The annual survey by SEB Bank aims to clarify the financial directors' forecasts for the business environment, the most significant challenges and development plans in difficult economic conditions. Approximately 300 financial directors of large companies in the Baltic have participated in the survey.
As explained by SEB Bank board member Ints Krasts, in a survey last year, the corporate sentiment was generally seen as positive, but this year it has deteriorated significantly and there are a number of reasons.
"There are a number of challenges to be juggled at the same time, such as inflation, rising energy prices, labor, supply chains, and all the geopolitical risks above it, and it certainly affects their overall mood. Given the weakening outlook for the economy, it is no surprise that the view of big company finance directors on business conditions for next year has deteriorated," Krasts said.
If 51% of respondents assessed the business environment positively and very positively in Latvia last year, this year the figure is 32% this year. The Bank said that it was interesting that the financial directors of Latvian companies expressed their financial situation most favorably from the Baltic States.
In the survey last year, as future risks, Baltic companies flagged repeated limits on the Covid-19 pandemic, a lack of skilled labor, as well as rising prices for goods and services. This year, on the other hand, the geopolitical situation is at the top of the risks in the Baltic.
In Estonia and Lithuania, concerns about geopolitics are in the first place, but in Latvia, companies rank this risk in the second place following the rise in prices of goods and services.
"This uncertainty, as the war continues and the geopolitical situation escalates, certainly has an impact on decision-making. The decision-making requires certainty and understanding, if there is none, then decisions are postponed, so the geopolitical risk is actually in the first place this year,” said Krasts.

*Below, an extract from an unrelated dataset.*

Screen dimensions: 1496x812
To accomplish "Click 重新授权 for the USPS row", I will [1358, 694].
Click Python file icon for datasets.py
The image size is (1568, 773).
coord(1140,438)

Despite concerns and risks, representatives of large companies in the Baltic have indicated in the survey that they still have a willingness to invest and investment plans will not change, even despite changes in interest rates. The majority of the Lithuanian companies surveyed indicated continuing investment as a priority for next year, while the majority of the surveyed Estonian companies indicated that they will have a focus on digitization, automation, and innovation next year.
Also in Latvia, as in Estonia, companies have mentioned the focus on the three fields mentioned above as the priority of next year. But it will be almost equally important for them to cut costs. Also in Lithuania and Estonia, cost reduction is among the top 3 priorities.
“It just points out that companies will look for ways to make efficiency and do everything to improve the financial situation and, if necessary, go to financial resources to ensure unpredictability and what shocks,” said Krasts.
He noted that the most concerned about the future are companies that deal with production and consume energy resources. These are those companies that expect support from the institutions and also from the banks.
Inflation forecasts in Latvia show the most pessimistic mood in the Baltic, with most Latvian company finance directors expecting inflation to be between 10% and 12% over the next year.
A number of questions have also been raised in the survey on environmental impacts. In Latvia and Estonia, companies are most likely to invest in measuring CO2 footprints over the next year, while in Lithuania, in establishing and implementing a sustainable strategy.